MyNewsroom / April 30, 2026

Rainy-day fund works if done right

It was 1978. Saskatchewan was at the peak of an economic cycle when Canadian Business magazine featured the province on its cover. A caricature of Premier Allan Blakeney standing in front of a bulging grain elevator overflowing with money under the headline: Saskatchewan, the New Kuwait.

That feature is timely today in light of Ottawa’s plan for a sovereign wealth fund. The concept is not especially new. Norway has one. So do Alaska and Alberta. Saskatchewan had one. Created in 1978, it lasted fifteen years.

Excess or, as they called them at the time, windfall resource revenues were set aside in a rainy-day fund. 

In Saskatchewan’s case, the money – more than a billion dollars – was loaned to quasi-government agencies like Crown Corporations.

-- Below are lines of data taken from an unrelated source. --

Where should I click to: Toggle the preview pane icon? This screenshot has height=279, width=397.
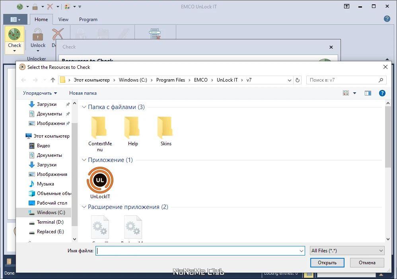(368, 93)
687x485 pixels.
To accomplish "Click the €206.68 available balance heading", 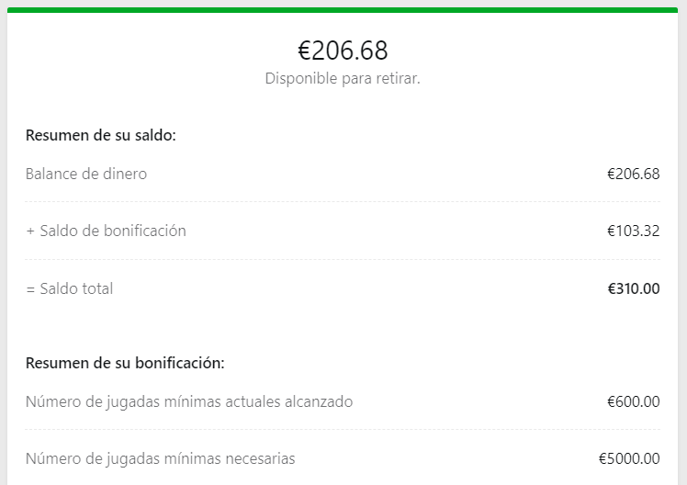I will click(343, 51).
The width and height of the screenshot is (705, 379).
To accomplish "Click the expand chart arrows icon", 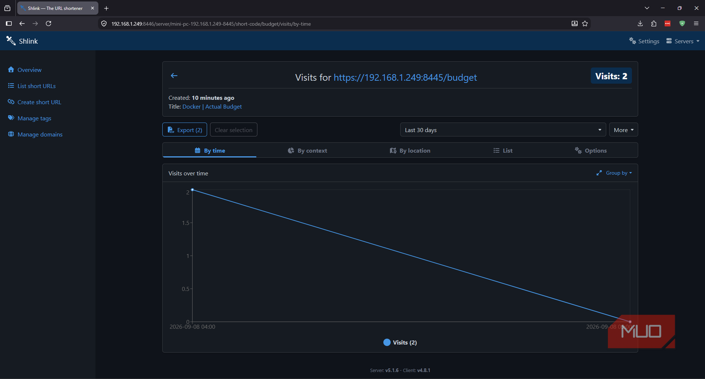I will tap(599, 173).
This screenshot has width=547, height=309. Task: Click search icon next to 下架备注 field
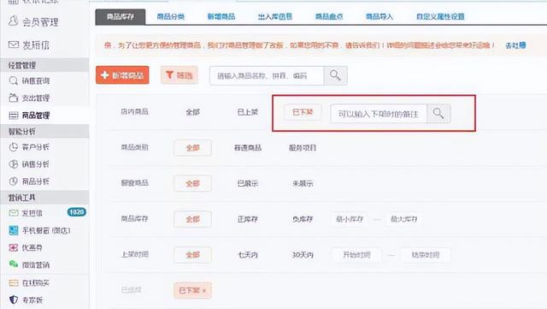[438, 113]
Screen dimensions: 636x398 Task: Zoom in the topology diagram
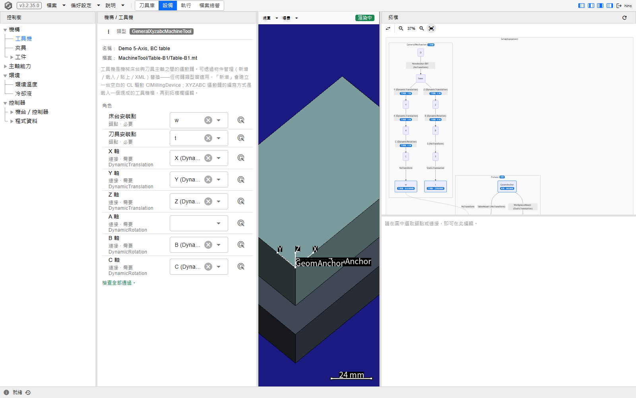(422, 28)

When commodity prices fell in subsequent years, these agencies were also squeezed and didn’t have the capacity to repay the loans when the treasury needed them.

Lending to yourself is not really a rainy-day account – balancing investments in counter-cyclical vehicles and taking only interest or dividends into income makes more sense.  Like Norway does not how Saskatchewan did it.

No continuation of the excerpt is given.